Changing element order for decorator application to be document order instead of by group would restore this intuition.

In addition, decorator application order affects the order in which "extra" initializers are evaluated. Currently, addInitializer can only add extra initializers based on the placement of the element (i.e., static/non-static), so grouping vs. lexical order has no effect. However, in #465 we have been discussing a future add-on proposal to allow you to override addInitializer placement. If we were to advance this proposal while still maintaining the current grouping order, we would again break developer intuition:

class C {
  @((t, c) => c.addInitializer(() => console.log("A")))
  static x() {}

  @((t, c) => c.addInitializer(() => console.log("B"), "static")) // override placement
  y() {}

  @((t, c) => c.addInitializer(() => console.log("C")))
  static z() {}
}

A user might expect these callbacks to be evaluated in the order A B C. However, if we maintain grouped ordering then the callbacks would be evaluated in the order A C B.

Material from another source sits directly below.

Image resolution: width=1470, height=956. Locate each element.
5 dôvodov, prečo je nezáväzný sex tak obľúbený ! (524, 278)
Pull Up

It's important to note that, if we do change the order from groups to lexical ordering, class decorators will still continue to be applied after all class element decorators. Since class decorators receive a reference to the class constructor, all replacements resulting from static and prototype method decorators must already have been applied.

In summary, I would support changing application order to reflect the following:

  1. All decorator expressions (class and class element) are evaluated in lexical document order (current behavior).
  2. Within the class body, we perform decorator application against each element in lexical document order (changed behavior).
  3. For a given class element, we apply each of its decorator expression in reverse order (current behavior).
  4. Perform decorator application against the class in reverse order (current behavior).